Exercise aim: Copy the records word for word, from their start through the line that contains "Action: [x=156, y=155]", leaving out the pictures.

Records for this exercise:
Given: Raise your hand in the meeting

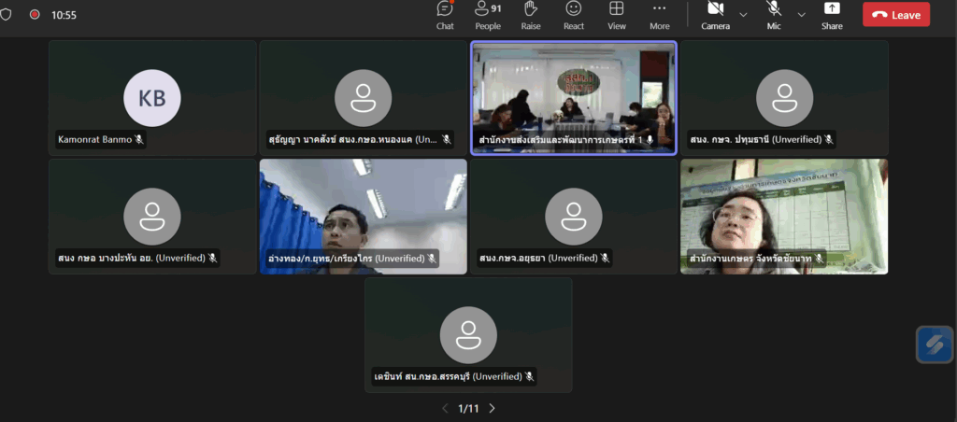Looking at the screenshot, I should [x=531, y=14].
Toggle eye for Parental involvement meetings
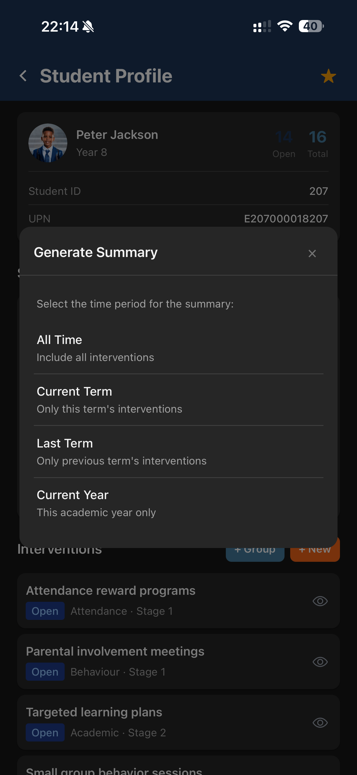Image resolution: width=357 pixels, height=775 pixels. pos(320,662)
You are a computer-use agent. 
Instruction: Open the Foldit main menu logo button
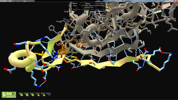click(x=9, y=95)
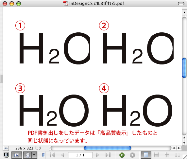
Task: Toggle continuous page layout
Action: [x=156, y=155]
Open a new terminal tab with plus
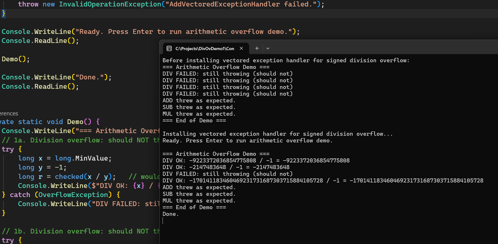The height and width of the screenshot is (244, 498). [257, 49]
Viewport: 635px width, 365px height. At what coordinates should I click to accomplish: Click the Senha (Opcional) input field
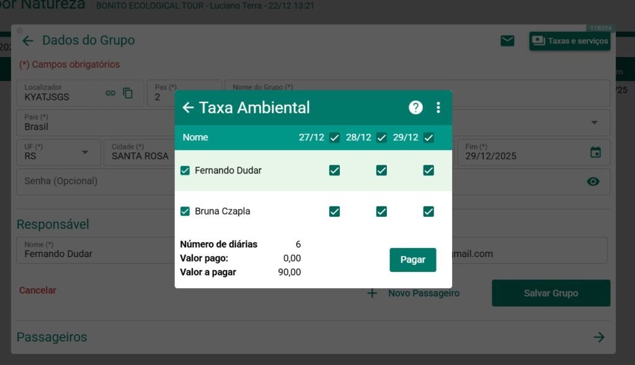(x=93, y=182)
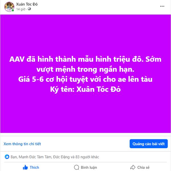Open the purple background status post
This screenshot has height=171, width=171.
pyautogui.click(x=86, y=74)
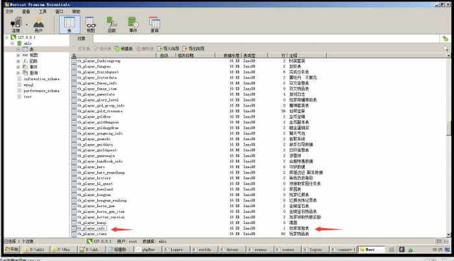Open the 工具 (Tools) menu
The height and width of the screenshot is (261, 454).
pos(42,11)

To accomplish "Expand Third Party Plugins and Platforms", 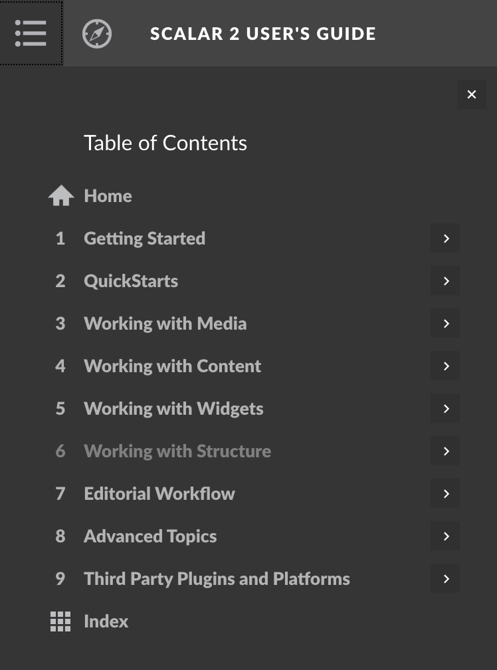I will (445, 578).
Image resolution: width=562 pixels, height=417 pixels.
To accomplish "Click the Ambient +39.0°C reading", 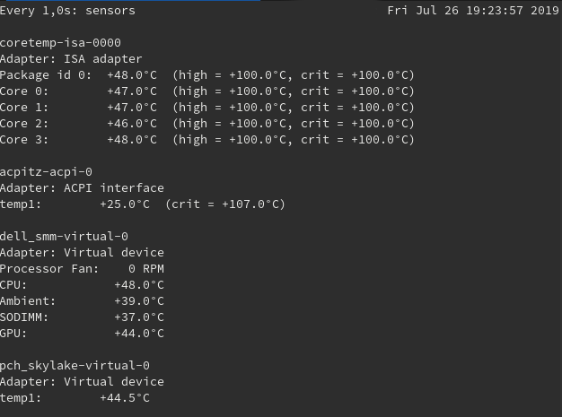I will pyautogui.click(x=139, y=301).
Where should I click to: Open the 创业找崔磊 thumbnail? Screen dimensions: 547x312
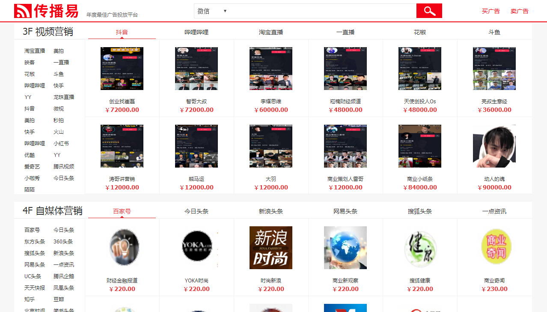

Task response:
Given: Raise your hand in the meeting

Looking at the screenshot, I should [x=531, y=14].
Toggle eye for Parental involvement meetings
Image resolution: width=357 pixels, height=775 pixels. pos(320,662)
You are a computer-use agent. 
Instruction: Open the Foldit main menu logo button
click(x=9, y=95)
Task: Toggle continuous page layout
Action: [x=156, y=155]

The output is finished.